Nicaragua unrest: Ortega denies responsibility for deaths

Nicaraguan President Daniel Ortega has reiterated he will serve out his term until 2021, despite more than three months of protests that have seen nearly 300 deaths. 

Ortega told Fox News in an interview broadcast on Monday that moving up the elections – a demand of the protesters – would “make things worse”. 
“We were elected by the voters,” said the 72-year-old leader, who has ruled Nicaragua for a total of 22 years since his Sandinista revolution toppled a US-backed dictator in 1979.
“To move up the elections would create instability, insecurity and make things worse,” he said.

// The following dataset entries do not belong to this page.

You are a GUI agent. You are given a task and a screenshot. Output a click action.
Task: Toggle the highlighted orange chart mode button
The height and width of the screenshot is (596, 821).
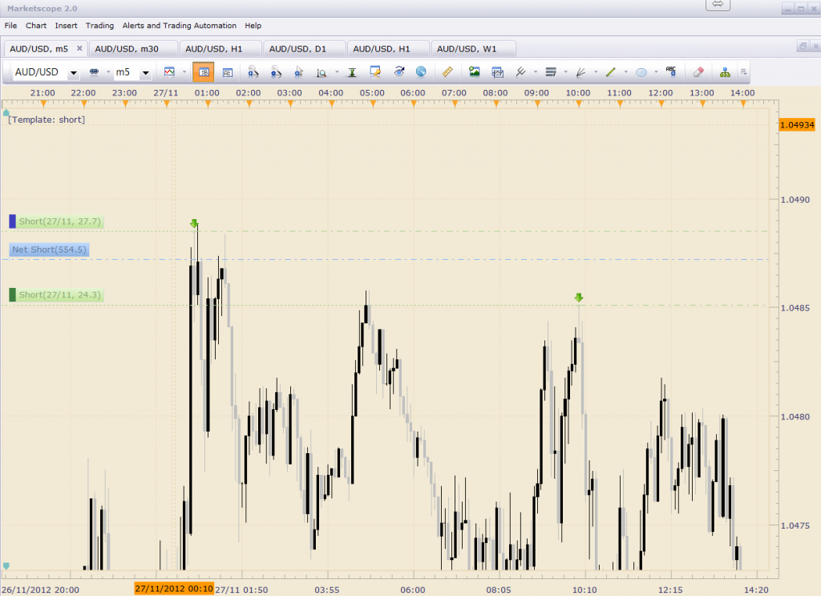click(x=203, y=72)
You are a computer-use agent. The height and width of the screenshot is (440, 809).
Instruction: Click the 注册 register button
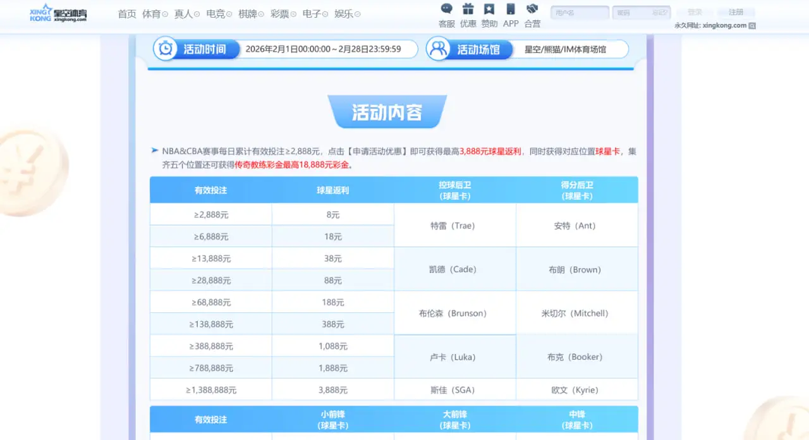point(736,11)
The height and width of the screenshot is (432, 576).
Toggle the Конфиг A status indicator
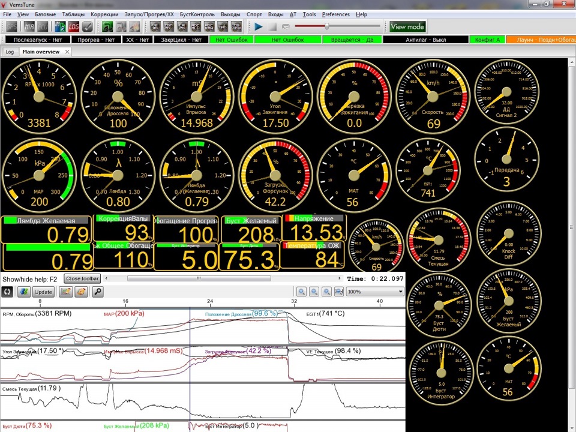point(487,40)
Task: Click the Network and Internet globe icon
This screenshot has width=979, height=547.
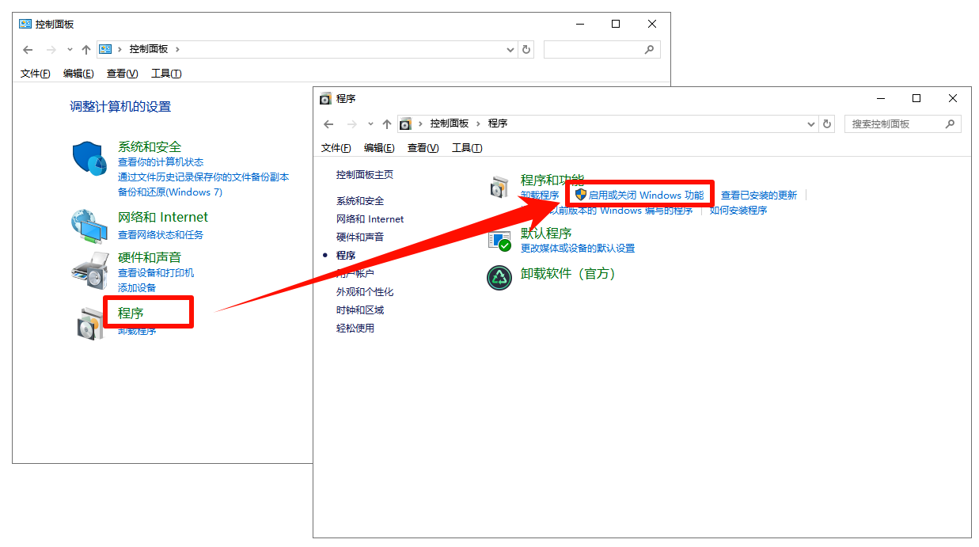Action: 89,226
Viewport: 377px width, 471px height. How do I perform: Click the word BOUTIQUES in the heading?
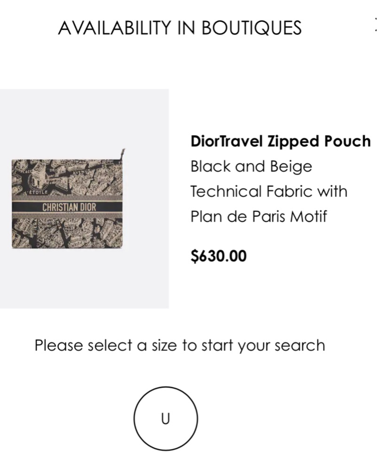(251, 28)
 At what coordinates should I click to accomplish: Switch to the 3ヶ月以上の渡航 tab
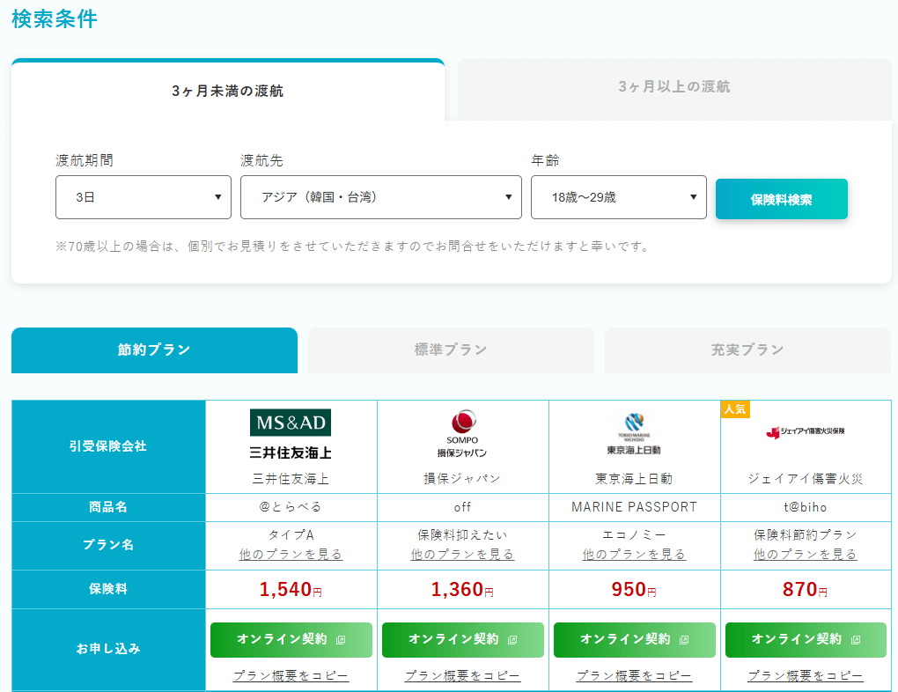click(674, 87)
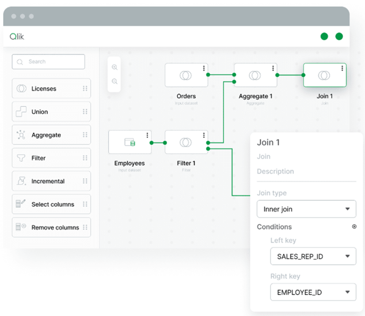Open the Join 1 node kebab menu
Screen dimensions: 365x316
click(342, 68)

Ortega and his government have been accused of using heavy-handed tactics to curb the anti-government demonstrations. Rights groups said authorities have arbitrarily arrested hundreds of people in its crackdown on the protests. 

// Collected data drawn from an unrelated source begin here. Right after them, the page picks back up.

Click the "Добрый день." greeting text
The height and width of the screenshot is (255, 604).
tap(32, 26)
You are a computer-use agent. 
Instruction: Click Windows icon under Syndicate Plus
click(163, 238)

Ortega also said he is ready to continue a dialogue mediated by the Roman Catholic Church, despite his previous attacks on it.
“We invite the Catholic Church to continue with the dialogue so the dialogue can grow and develop in an open manner,” he said.
Last week, Ortega accused Catholic bishops of working with “coup plotters”, saying that disqualified them as mediators.
Pro-government paramilitaries
In Monday’s recorded interview, Ortega rejected allegations that he controlled the pro-government paramilitaries seen acting in concert with the police.
He instead accused Nicaraguan political groups of heading rival anti-government groups, which he said had sought financing from drug traffickers and the United States.
He accused those groups of killing “tens” of police officers in the unrest.
“None of the peaceful demonstrations” have been attacked by police, he said.
The Inter-American Commission on Human Rights (IACHR) has said that during the so-called clean-up operations in and around the city of Masaya there had been a high degree of support and collaboration between police forces and hooded masked armed “parapolice” groups in deploying violence against the population.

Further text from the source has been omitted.